▶ [DATA EXCERPTS]:

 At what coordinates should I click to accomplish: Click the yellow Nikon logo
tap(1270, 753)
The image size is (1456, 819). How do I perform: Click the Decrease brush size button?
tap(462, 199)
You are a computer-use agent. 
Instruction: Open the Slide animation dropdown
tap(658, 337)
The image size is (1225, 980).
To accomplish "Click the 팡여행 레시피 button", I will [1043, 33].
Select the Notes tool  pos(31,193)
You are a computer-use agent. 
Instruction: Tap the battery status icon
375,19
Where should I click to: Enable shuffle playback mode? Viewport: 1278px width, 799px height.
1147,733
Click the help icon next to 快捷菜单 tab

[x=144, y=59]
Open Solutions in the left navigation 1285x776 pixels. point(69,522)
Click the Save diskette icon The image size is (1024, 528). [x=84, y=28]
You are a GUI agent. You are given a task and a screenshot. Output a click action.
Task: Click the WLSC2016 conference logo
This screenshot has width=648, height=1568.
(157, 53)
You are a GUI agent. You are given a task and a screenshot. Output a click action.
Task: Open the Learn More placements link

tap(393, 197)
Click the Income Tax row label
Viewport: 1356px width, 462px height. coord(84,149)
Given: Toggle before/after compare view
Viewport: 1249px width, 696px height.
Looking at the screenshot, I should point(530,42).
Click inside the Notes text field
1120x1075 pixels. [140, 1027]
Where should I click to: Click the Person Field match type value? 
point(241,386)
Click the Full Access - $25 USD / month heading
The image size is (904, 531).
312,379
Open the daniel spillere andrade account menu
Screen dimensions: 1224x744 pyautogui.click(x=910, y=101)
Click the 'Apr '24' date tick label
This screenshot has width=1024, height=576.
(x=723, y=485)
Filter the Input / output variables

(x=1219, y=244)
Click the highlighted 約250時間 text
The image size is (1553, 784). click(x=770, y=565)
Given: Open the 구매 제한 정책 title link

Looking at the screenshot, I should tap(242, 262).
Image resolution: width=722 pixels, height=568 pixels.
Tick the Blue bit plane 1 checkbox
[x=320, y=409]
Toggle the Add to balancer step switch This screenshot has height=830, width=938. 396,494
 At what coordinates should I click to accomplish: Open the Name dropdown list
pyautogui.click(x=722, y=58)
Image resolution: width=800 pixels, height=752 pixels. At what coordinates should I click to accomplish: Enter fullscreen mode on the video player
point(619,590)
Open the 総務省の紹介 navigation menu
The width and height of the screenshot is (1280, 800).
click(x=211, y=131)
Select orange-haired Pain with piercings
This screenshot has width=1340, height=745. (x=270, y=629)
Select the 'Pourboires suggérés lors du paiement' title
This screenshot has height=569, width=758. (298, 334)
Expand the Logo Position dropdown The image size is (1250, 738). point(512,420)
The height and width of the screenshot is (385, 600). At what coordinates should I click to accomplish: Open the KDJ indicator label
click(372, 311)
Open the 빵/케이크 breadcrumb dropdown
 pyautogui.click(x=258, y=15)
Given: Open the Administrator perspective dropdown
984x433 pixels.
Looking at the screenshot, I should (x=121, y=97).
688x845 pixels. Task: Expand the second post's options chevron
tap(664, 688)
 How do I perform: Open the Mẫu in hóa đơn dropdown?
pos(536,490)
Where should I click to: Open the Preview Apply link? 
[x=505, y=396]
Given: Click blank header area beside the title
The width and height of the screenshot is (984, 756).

▶ [WORK REQUIRED]:
All of the entries above must be output word for word.

▶ [WORKED SOLUTION]:
 At what coordinates should I click to accomplish: Click the yellow Nikon logo
tap(1270, 753)
The image size is (1456, 819). How do I perform: Click the Decrease brush size button?
tap(462, 199)
You are a computer-use agent. 
Instruction: Open the Slide animation dropdown
tap(658, 337)
The image size is (1225, 980).
To accomplish "Click the 팡여행 레시피 button", I will [1043, 33].
Select the Notes tool  pos(31,193)
You are a computer-use agent. 
Instruction: Tap the battery status icon
375,19
Where should I click to: Enable shuffle playback mode? Viewport: 1278px width, 799px height.
1147,733
Click the help icon next to 快捷菜单 tab

[x=144, y=59]
Open Solutions in the left navigation 1285x776 pixels. point(69,522)
Click the Save diskette icon The image size is (1024, 528). [x=84, y=28]
You are a GUI agent. You are given a task and a screenshot. Output a click action.
Task: Click the WLSC2016 conference logo
This screenshot has width=648, height=1568.
(157, 53)
You are a GUI agent. You are given a task and a screenshot. Output a click action.
Task: Open the Learn More placements link

tap(393, 197)
Click the Income Tax row label
Viewport: 1356px width, 462px height. coord(84,149)
Given: Toggle before/after compare view
Viewport: 1249px width, 696px height.
Looking at the screenshot, I should point(530,42).
Click inside the Notes text field
1120x1075 pixels. [140, 1027]
Where should I click to: Click the Person Field match type value? 
point(241,386)
Click the Full Access - $25 USD / month heading
The image size is (904, 531).
312,379
Open the daniel spillere andrade account menu
Screen dimensions: 1224x744 pyautogui.click(x=910, y=101)
Click the 'Apr '24' date tick label
This screenshot has width=1024, height=576.
(x=723, y=485)
Filter the Input / output variables

(x=1219, y=244)
Click the highlighted 約250時間 text
The image size is (1553, 784). click(x=770, y=565)
Given: Open the 구매 제한 정책 title link

Looking at the screenshot, I should tap(242, 262).
Image resolution: width=722 pixels, height=568 pixels.
Tick the Blue bit plane 1 checkbox
[x=320, y=409]
Toggle the Add to balancer step switch This screenshot has height=830, width=938. 396,494
 At what coordinates should I click to accomplish: Open the Name dropdown list
pyautogui.click(x=722, y=58)
Image resolution: width=800 pixels, height=752 pixels. At what coordinates should I click to accomplish: Enter fullscreen mode on the video player
point(619,590)
Open the 総務省の紹介 navigation menu
The width and height of the screenshot is (1280, 800).
click(x=211, y=131)
Select orange-haired Pain with piercings
This screenshot has width=1340, height=745. (x=270, y=629)
Select the 'Pourboires suggérés lors du paiement' title
This screenshot has height=569, width=758. (298, 334)
Expand the Logo Position dropdown The image size is (1250, 738). point(512,420)
The height and width of the screenshot is (385, 600). At what coordinates should I click to accomplish: Open the KDJ indicator label
click(372, 311)
Open the 빵/케이크 breadcrumb dropdown
 pyautogui.click(x=258, y=15)
Given: Open the Administrator perspective dropdown
984x433 pixels.
Looking at the screenshot, I should (x=121, y=97).
688x845 pixels. Task: Expand the second post's options chevron
tap(664, 688)
 How do I perform: Open the Mẫu in hóa đơn dropdown?
pos(536,490)
Where should I click to: Open the Preview Apply link? 
[x=505, y=396]
Given: Click blank header area beside the title
The width and height of the screenshot is (984, 756).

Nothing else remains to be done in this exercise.